Elephant garlic is not a true garlic, it's really a leek that divides like a garlic. It has a milder, sweeter taste than American garlic and is sometimes called, "the garlic for people who don't like garlic".

Elephant garlic is pretty versatile in the kitchen. You can use it in dishes where you would normally use garlic. It is mild enough to use in dishes that would be overwhelmed by the strong flavor of regular garlic. And you can even slice it into 1/4 inch thick slabs, saute it in butter, and serve it as a vegetable.

When you dig fully mature elephant garlic you'll find some hard, little, yellowish, bulbets around the bottom. Some people call them bulbets and some call them corms. I don't know who's right but I'm calling them corms because most farmers call them that.

If you want, you can plant the corms right after you harvest the elephant garlic and they will form new plants. The first year, they make a round. A round is a small plant that has one solid bulb with no divisions. These can be eaten and I've read that they have a stronger garlic flavor than mature elephant garlic. If you don't eat them, they will come back the second year and form a mature plant with cloves.

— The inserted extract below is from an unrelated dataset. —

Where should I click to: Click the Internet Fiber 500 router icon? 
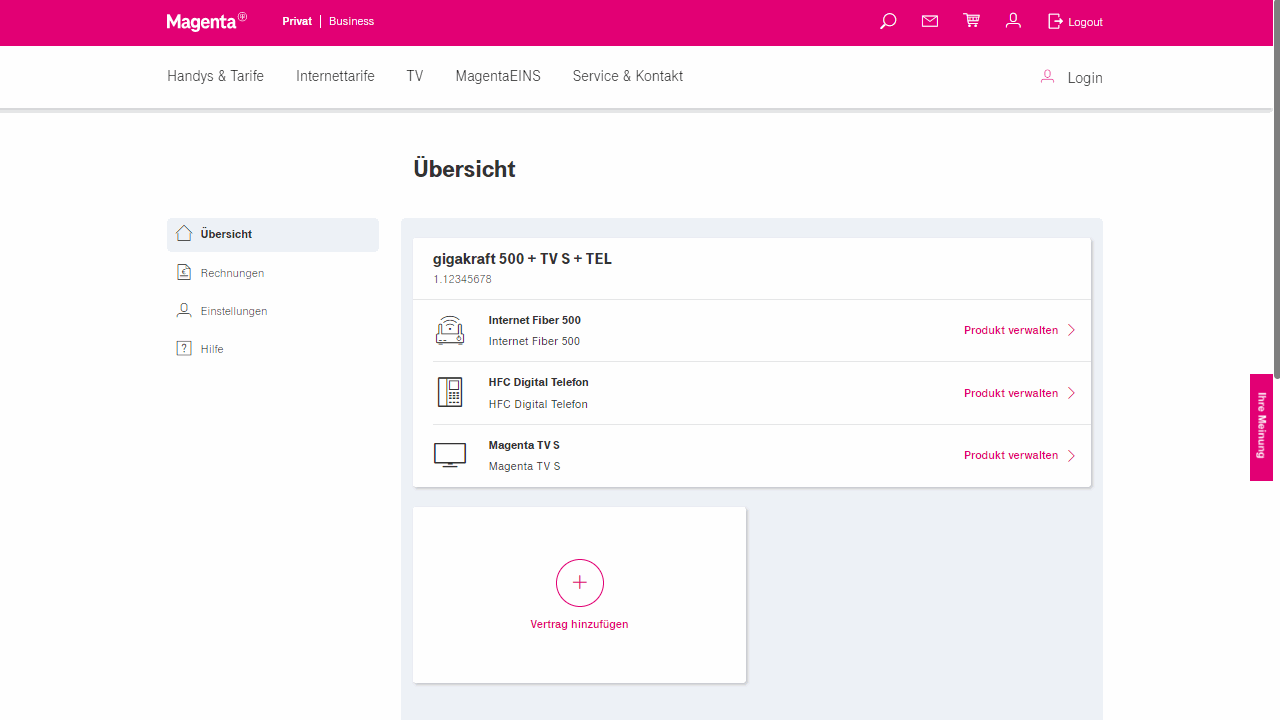(x=450, y=330)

If you can't plant the corms right away the "shell" will get quite hard and they will store 'til next year. Then score or nick the shell to allow water in and soak them overnight before planting.

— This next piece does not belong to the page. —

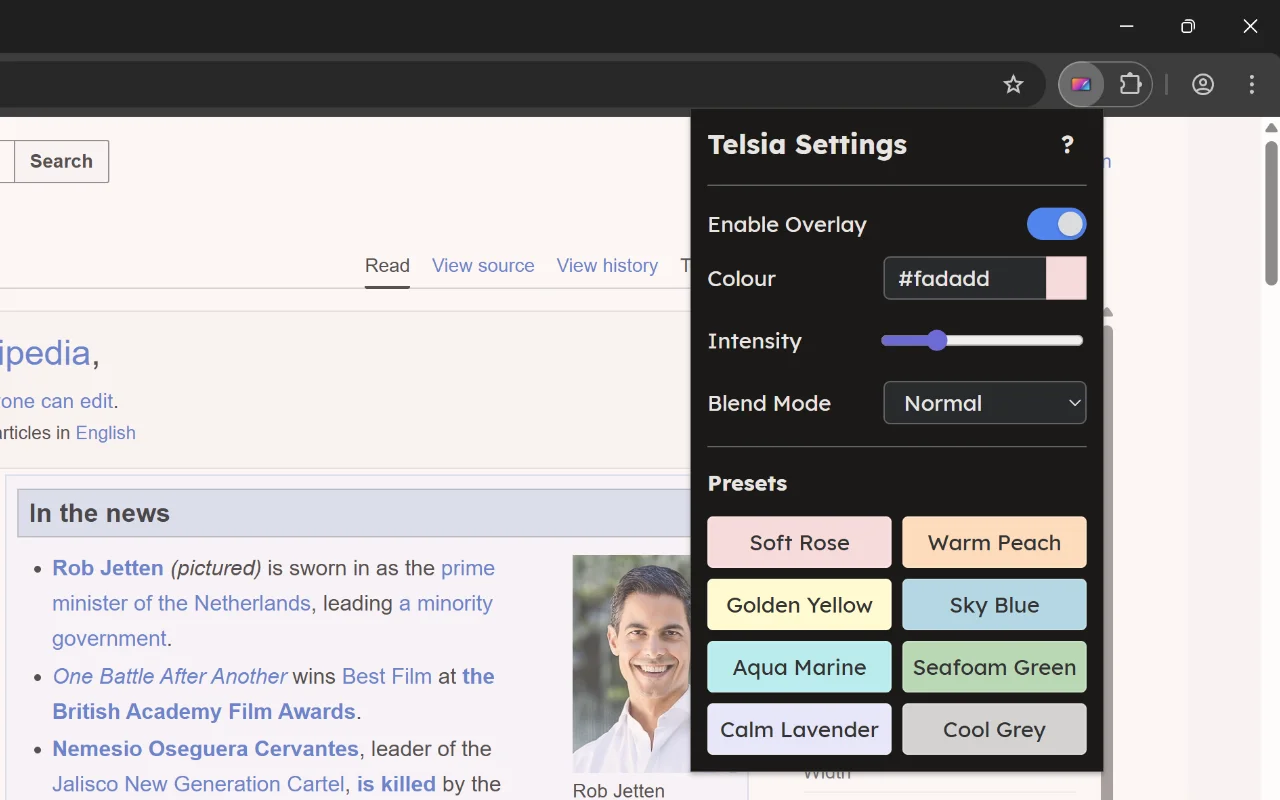
Task: Expand the In the news section header
Action: point(99,513)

This entry was posted on Thursday, June 12, 2008 and is filed under , . You can leave a response and follow any responses to this entry through the Subscribe to: Post Comments (Atom) .

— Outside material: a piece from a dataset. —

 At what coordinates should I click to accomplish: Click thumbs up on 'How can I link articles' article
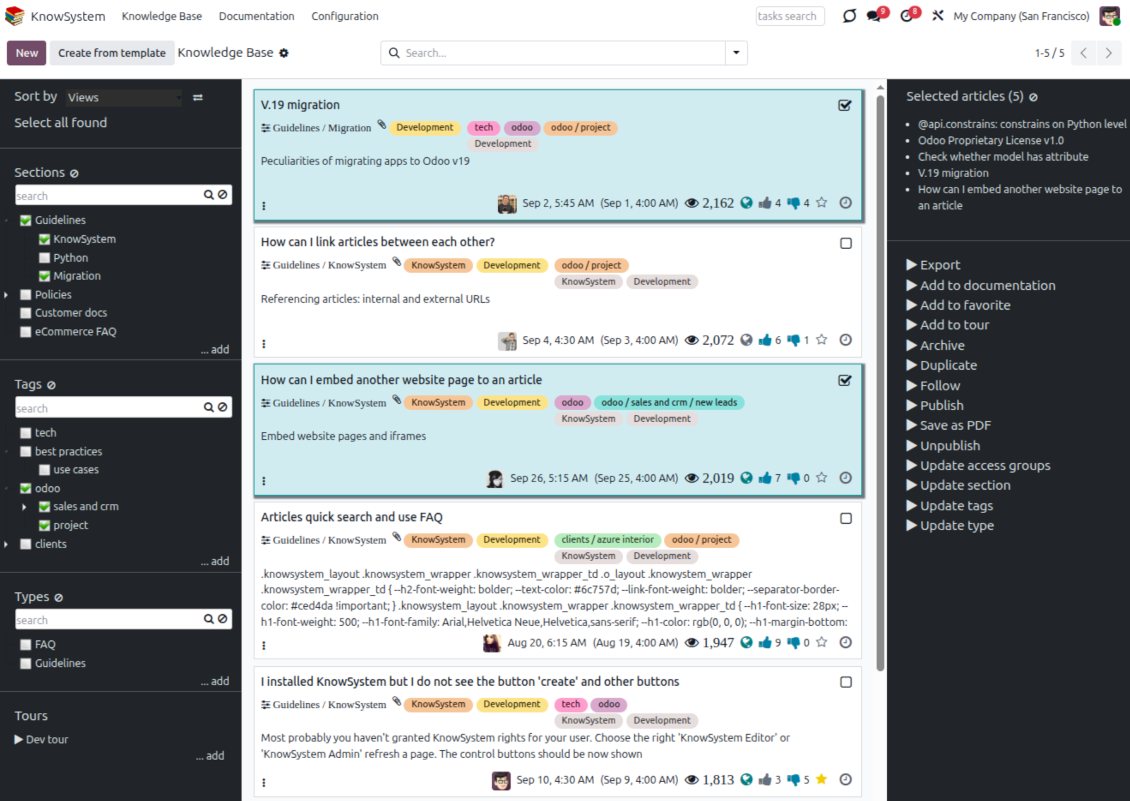pyautogui.click(x=765, y=340)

WOW! That is an elephant garlic just because of its size alone. I never heard of elephant garlic until reading your post. There are so many fruits and veggies to learn about that the majority of us dont know about yet. Thanks to your post I can say I learned something new today! Thank you! :)


Hummingbirds go absolutely NUTS for the blooms of the elephant garlic, so I don't usually cut the tops off until fairly late in summer to give the birds a chance to have natural pollen.

I've tried to clear out several beds of the garlic but they just keep coming back year after year. It does have a nice, mild flavor which we enjoy very much.


It might be noted that not all elephant garlic will get as big as the huge one you're showing. I harvested a lot of it this year and the size of the mature head varies a lot, from small to fairly large.


My sister weighed hers in at 5 lbs for some of them! I have a pic of one in her hands and it was huge! Then again, her gardens look like someone put them on steroids...lol. She is an organic gardener who uses mushroom compost, bunny and chicken manure which she ages first. The bunny manure she does not age and she also uses comfrey leaves in her compost. I am growing hers for the first year..should be interesing. The cloves I planted are huge, the size of a bulb of regular garlic. My garlic I grow is an heirloom purple striped hardneck, it weighs in at about a half pound on the larger size. They sure store great. I am looking forward to the elephant garlic and your comments on yours being family handed down is wonderful!


I have grown and sold elephant garlic for two years. Thanks for the insight on the corms and the resulting round heads (i.e. no separate cloves), The rounds which came up on their own can get quite large. I wonder how big the next generation will be. I use large amounts of coffee grounds from Starbucks and other sources. Some of my customers have complained about sleepless nights after using my garlic in various dishes-not really but it is a free nitrogen source.